Moreover, where the negative electrodes are energized more than once in the reproduction
of an image, these become polarized resulting in a gas generation and accumulation
at the negative electrodes, which adversely affect the image reproduction.
[0004] It is therefore an object of the present invention to overcome the aforementioned
drawbacks and to provide a method and system for reproducing an image by the electro-coagulation
of a colloid, which do not necessitate a critical control of the electrode gap nor
cause electrode polarization which may hinder the image reproduction.
[0005] According to one aspect of the invention, there is provided a method of reproducing
an image by electro-coagulation of an electrolytically coagulable colloid, which comprises
the steps of:
a) providing a plurality of negative and positive electrolytically inert electrodes
electrically insulated from one another and arranged to define a matrix of dot-forming
elements, the negative and positive electrodes of each matrix element having respective
planar active surfaces with the negative electrode active surface extending in the
same plane as the positive electrode active surface and in close proximity thereto;
b) applying a layer of a substantially liquid colloidal dispersion over the negative
and positive electrode active surfaces of the matrix elements whereby the negative
and positive electrode active surfaces are disposed on the same side of the layer
of colloidal dispersion, the colloidal dispersion containing an electrolytically coagulable
colloid, a liquid dispersing medium and a soluble electrolyte and having a substantially
uniform temperature throughout the layer;
c) generating an electrical field between the negative and positive electrodes of
selected ones of the matrix elements, the electrical field extending substantially
parallel to the planar active surfaces of the negative and positive electrodes, whereby
to cause selective coagulation and adherence of the colloid onto the positive electrode
active surfaces of the selected matrix elements, thereby forming a series of corresponding
dots representative of a desired image; and
d) removing any remaining non-coagulated colloid.
[0006] The invention also provides, in a further aspect thereof, a system for reproducing
an image by electro-coagulation of an electrolytically coagulable colloid, which comprises:
- a plurality of negative and positive electrolytically inert electrodes electrically
insulated from one another and arranged to define a matrix of dot-forming elements,
the negative and positive electrodes of each matrix element having respective planar
active surfaces with the negative electrode active surface extending in the same plane
as the positive electrode active surface and in close proximity thereto, the electrode
active surfaces being adapted to receive thereover a layer of a substantially liquid
colloidal dispersion containing an electrolytically coagulable colloid, a liquid dispersing
medium and a soluble electrolyte and having a substantially uniform temperature throughout
the layer; and
- means for electrically energizing the negative and positive electrodes of selected
ones of the matrix elements to cause selective coagulation and adherence of the colloid
onto the positive electrode active surfaces of the selected matrix elements and to
thereby form a series of corresponding dots representative of a desired image.

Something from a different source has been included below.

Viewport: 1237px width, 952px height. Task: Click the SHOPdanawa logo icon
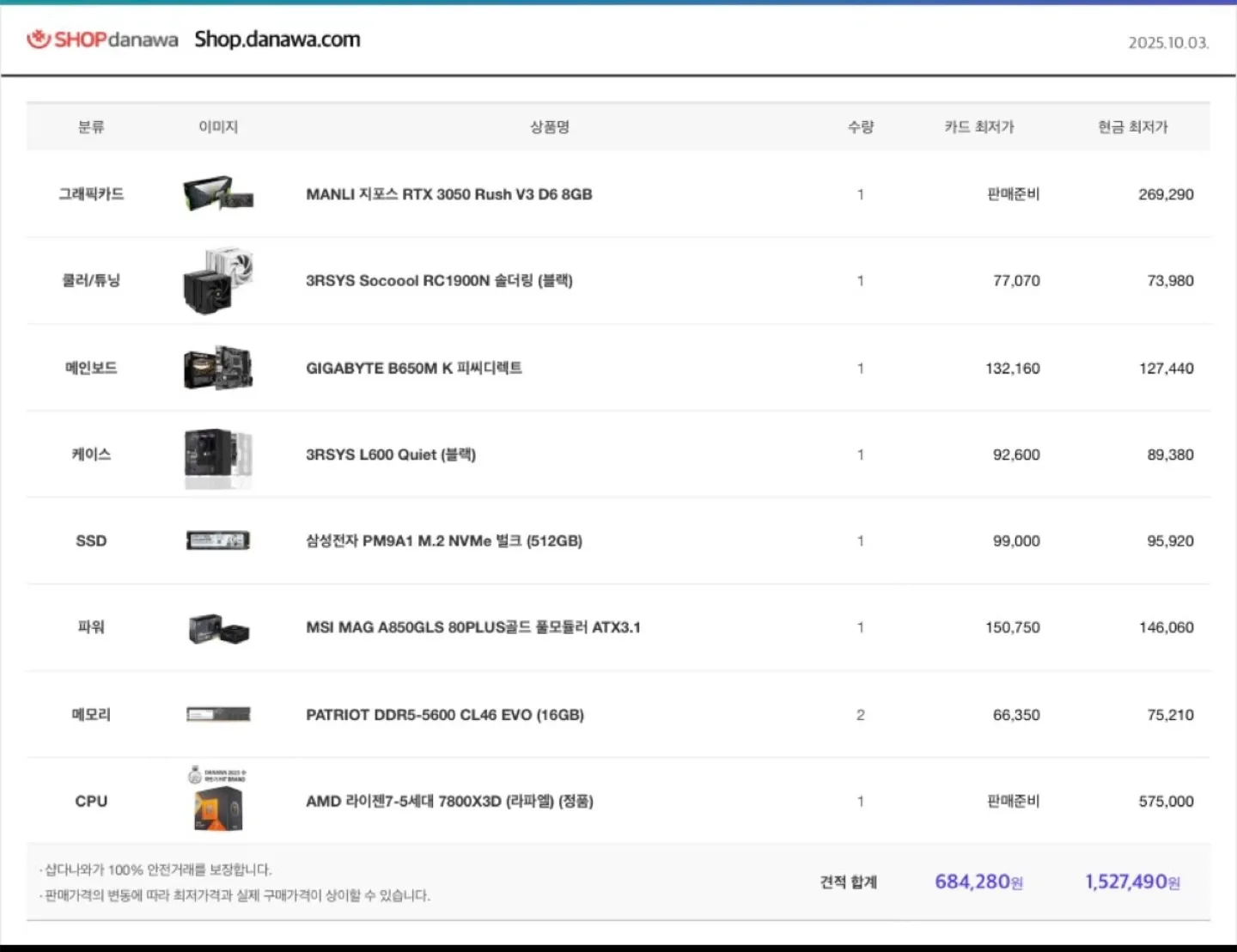tap(38, 39)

[0007] Thus, according to the invention, since the active surfaces of the negative and positive
electrodes are no longer disposed opposite one another in different planes, but rather
extend in substantially the same plane, there is no longer any necessity of having
to control in precise manner the thickness of the layer of colloidal dispersion applied.

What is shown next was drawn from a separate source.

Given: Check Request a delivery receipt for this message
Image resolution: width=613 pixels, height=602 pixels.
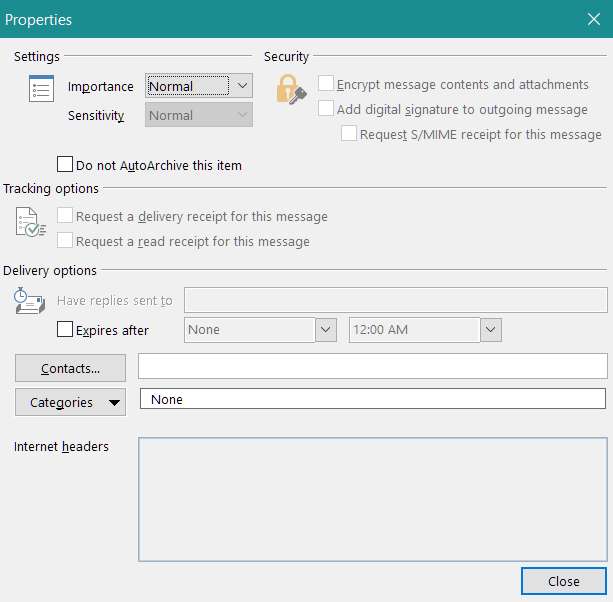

Also, since the electrodes of each dot-forming matrix element are energized only once
in the reproduction of an image, there are barely any electrode polarization and resulting
gas accumulation that may hinder the image reproduction.
[0008] In a preferred embodiment of the invention, the negative and positive electrodes
of the matrix comprise respectively first and second sets of mutually electrically-insulated
band-like electrode members disposed in parallel side-by-side relation, the negative
electrode members of the first set extending transversely of the positive electrode
members of the second set and being formed with a plurality of protruding conductive
elements which are spaced along the length thereof and each have a planar active end
surface. The protruding elements of each negative electrode member extend through
corresponding bores formed in the positive electrode members to terminate flush therewith
such that the planar active end surface of each protruding element and a planar active
surface portion of each positive electrode member adjacent each bore extend in a substantially
common plane whereby to define the aforesaid matrix elements. Thus, the electrical
energizing of the negative and positive electrodes of selected matrix elements may
be effected by sequentially energizing the electrode members of one set and concurrently
energizing selected ones of the electrode members of the other set. Preferably, the
positive electrode members are sequentially energized while selected ones of the negative
electrode members are concurrently energized.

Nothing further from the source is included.